On August 24, 2016, Heartland Alliance International (HAI) organized and conducted a workshop at the Iraqi Higher Judicial Council’s Judicial Development Institute (JDI) in Baghdad, focusing on the role of public prosecutors in monitoring detainees’ procedural rights during arrest, investigation, and trial. Attended by the Deputy of Chief Public Prosecutors in Iraq and targeted at prosecutors from Central and Southern Iraq, the workshop was carried out as part of HAI’s US Department of State’s Bureau of Democracy, Human Rights and Labor -funded project, Upholding and Expanding Access to Justice In Iraq: Improving Protections for Detainees and Survivors of Torture. The workshop aimed at improving public prosecutors’ ability to monitor detention facilities and guarantee humane treatment of detainees, strengthening mechanisms to protect detainee rights, and communicating the importance of full implementation of Iraqi criminal procedure.
HAI facilitated a lively discussion between workshop participants, focusing on the practical challenges facing prosecutors in fulfilling their responsibilities towards protecting detainees’ procedural rights. Participants identified internal issues within the office of the public prosecutor’s office, such as ineffective communication, cronyism, and lack of integrity and transparency, as well as external obstacles such as disproportionate focus on corruption and terrorism cases, and lack of general public knowledge about the specific role of public prosecutors.
At the conclusion workshop participants expressed support their support for the Iraqi judiciary, international organizations, and diplomatic representatives. The Deputy Chief Prosecutor expressed special thanks to HAI for working to build the capacity of Iraqi public prosecutors who attended the workshop. HAI will continue to follow up with training recipients to monitor training impact on prosecutors’ work.

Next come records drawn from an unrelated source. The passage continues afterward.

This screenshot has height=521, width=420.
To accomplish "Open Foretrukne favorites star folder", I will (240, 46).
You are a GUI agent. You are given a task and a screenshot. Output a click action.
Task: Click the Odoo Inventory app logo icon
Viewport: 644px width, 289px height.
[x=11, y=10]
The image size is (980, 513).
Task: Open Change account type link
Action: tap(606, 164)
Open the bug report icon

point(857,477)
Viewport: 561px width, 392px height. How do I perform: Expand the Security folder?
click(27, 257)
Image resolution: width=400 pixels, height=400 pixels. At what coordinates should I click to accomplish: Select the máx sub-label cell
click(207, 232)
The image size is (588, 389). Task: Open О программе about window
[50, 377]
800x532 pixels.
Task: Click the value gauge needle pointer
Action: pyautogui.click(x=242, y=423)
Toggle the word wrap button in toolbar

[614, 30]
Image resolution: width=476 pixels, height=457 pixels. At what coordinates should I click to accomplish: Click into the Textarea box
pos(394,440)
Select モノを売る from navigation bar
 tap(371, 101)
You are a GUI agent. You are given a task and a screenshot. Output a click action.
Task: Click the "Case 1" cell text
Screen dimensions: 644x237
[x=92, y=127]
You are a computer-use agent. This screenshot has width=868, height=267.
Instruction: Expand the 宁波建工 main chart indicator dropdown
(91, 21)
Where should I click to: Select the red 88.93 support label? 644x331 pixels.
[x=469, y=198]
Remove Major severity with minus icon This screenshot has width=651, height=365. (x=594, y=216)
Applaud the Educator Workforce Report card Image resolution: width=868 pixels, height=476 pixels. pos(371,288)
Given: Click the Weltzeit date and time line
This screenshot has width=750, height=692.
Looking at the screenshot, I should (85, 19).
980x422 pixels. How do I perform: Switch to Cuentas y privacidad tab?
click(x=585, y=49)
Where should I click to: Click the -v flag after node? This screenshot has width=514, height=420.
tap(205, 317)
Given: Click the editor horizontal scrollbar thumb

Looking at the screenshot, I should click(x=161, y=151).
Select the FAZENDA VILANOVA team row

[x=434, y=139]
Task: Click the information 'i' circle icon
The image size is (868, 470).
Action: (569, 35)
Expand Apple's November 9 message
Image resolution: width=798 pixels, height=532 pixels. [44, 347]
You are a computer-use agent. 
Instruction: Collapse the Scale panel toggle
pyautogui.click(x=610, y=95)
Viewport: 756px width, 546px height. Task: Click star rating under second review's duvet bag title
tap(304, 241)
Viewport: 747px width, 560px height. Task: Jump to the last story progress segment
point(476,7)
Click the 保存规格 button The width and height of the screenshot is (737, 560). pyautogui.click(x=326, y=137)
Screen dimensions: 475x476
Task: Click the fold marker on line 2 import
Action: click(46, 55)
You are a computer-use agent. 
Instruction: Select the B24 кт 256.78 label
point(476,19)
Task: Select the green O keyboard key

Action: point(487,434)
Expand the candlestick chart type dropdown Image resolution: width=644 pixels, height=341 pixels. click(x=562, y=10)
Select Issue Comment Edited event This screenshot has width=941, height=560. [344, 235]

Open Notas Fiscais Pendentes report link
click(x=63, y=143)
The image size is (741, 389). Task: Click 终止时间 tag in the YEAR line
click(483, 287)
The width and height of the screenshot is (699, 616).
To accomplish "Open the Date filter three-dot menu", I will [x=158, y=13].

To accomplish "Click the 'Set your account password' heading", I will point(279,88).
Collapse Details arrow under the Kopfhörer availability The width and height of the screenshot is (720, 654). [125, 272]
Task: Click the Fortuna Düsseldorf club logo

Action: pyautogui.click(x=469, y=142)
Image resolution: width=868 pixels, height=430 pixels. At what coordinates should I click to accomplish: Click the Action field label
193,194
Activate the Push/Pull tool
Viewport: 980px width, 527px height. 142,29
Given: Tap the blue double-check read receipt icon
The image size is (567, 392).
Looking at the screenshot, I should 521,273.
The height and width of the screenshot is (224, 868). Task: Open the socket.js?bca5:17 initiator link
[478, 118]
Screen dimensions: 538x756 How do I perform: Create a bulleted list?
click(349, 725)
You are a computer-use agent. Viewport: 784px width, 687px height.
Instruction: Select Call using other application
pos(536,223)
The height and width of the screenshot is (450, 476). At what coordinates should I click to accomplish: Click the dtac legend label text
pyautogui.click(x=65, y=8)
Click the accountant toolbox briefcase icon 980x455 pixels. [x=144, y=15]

HAI’s Upholding and Expanding Access to Justice project aims to ensure dignified treatment of detained and incarcerated men, women and children; improve adherence to the United Nations convention Against Torture (UNCAT) and other international standards for treatment of detainees by Iraq and IKR government officials; and strengthen civil society support for survivors of torture and detainees whose due process rights have been violated. To date HAI and its partners have provided legal services to 46 adult men and women and 28 boys and girls in Baghdad and IKR, provided mental health and psychosocial services and support to 47 adult men and women and 16 juvenile survivors of torture in IKR, and trained 50 adult prison staff and 48 juvenile prison staff in crisis management, suicide prevention, and communication skills in Baghdad and the IKR.